My thesis research is focused on the impact of musculo-skeletal health on the development of keel bone damage in the adult laying hen. The keel bone provides a site of attachment for a large flight muscle known as the pectoralis. Despite the abundance of research aimed at identifying the origins of keel bone damage, very few studies have investigated the relationship between pectoralis muscle use and keel bone health. Wing feathers are important for a hen’s ability to perform wing-assisted jumping behaviours and to coordinate short flights within housing systems.
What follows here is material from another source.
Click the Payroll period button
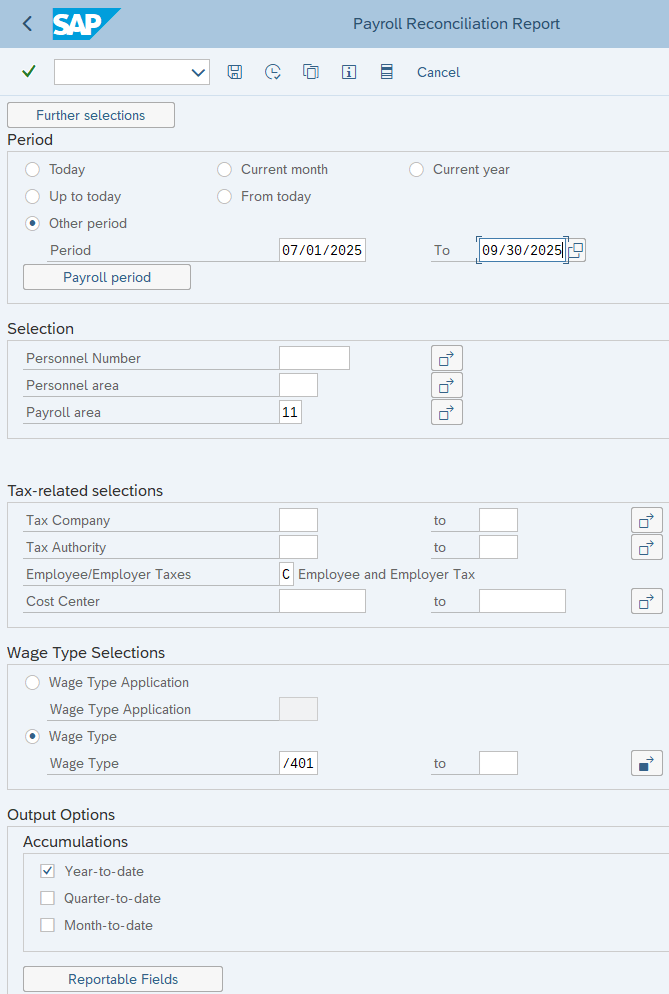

Feather-loss is a common occurrence for laying hens due to a behavioural phenomenon known as feather-pecking, in which hens repeatedly pluck out the feathers of their cage mates. The objective of my research is to determine the relationship between wing feather-loss, pectoralis muscle use, and keel bone damage in the adult laying hen. We will investigate this by trimming the wing feathers of laying hens and recording their aerial activity, pectoralis muscle mass, and incidences of keel bone damage.
It is my hope that our research project, alongside others, will contribute to the foundation of knowledge that is needed to prevent keel bone damage for future generations of laying hens.